## Exercise description
Once the line containing "Task: Click the editor horizontal scrollbar" is reached in the listing below, reproduce it and all later lines through the final one exactly, but omit any pictures.

## Dataset excerpts
************

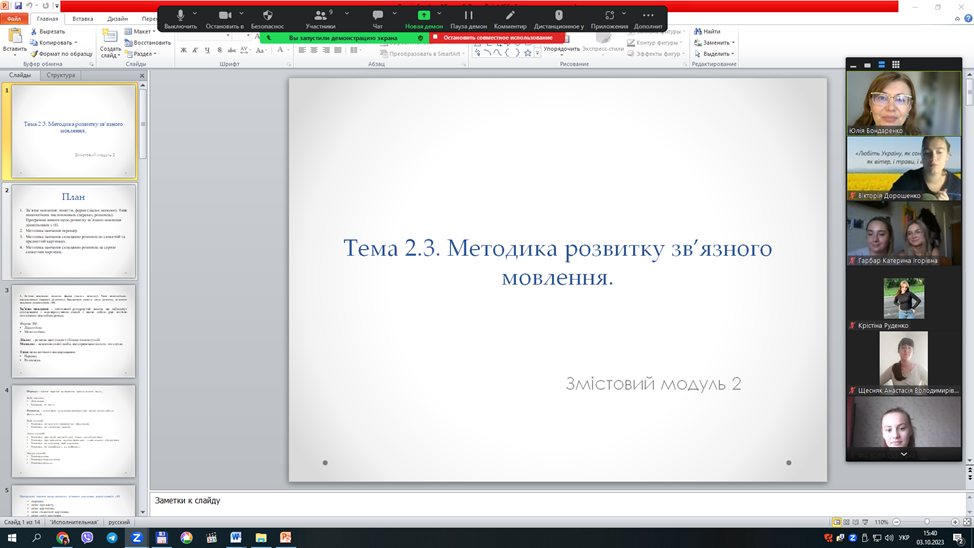Expand the Макет layout dropdown
974x548 pixels.
pos(142,31)
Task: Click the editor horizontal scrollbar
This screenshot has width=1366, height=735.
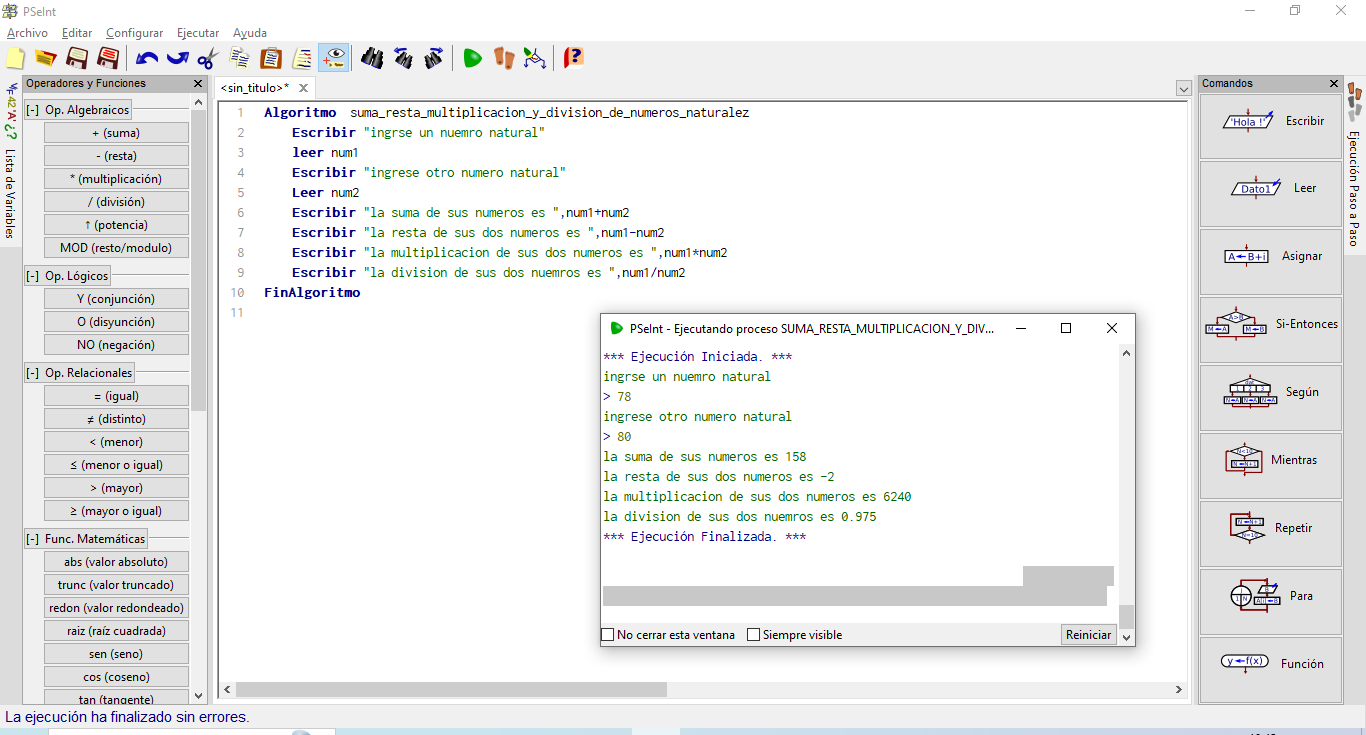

************

## Finished exercise
Task: Click the editor horizontal scrollbar
This screenshot has width=1366, height=735.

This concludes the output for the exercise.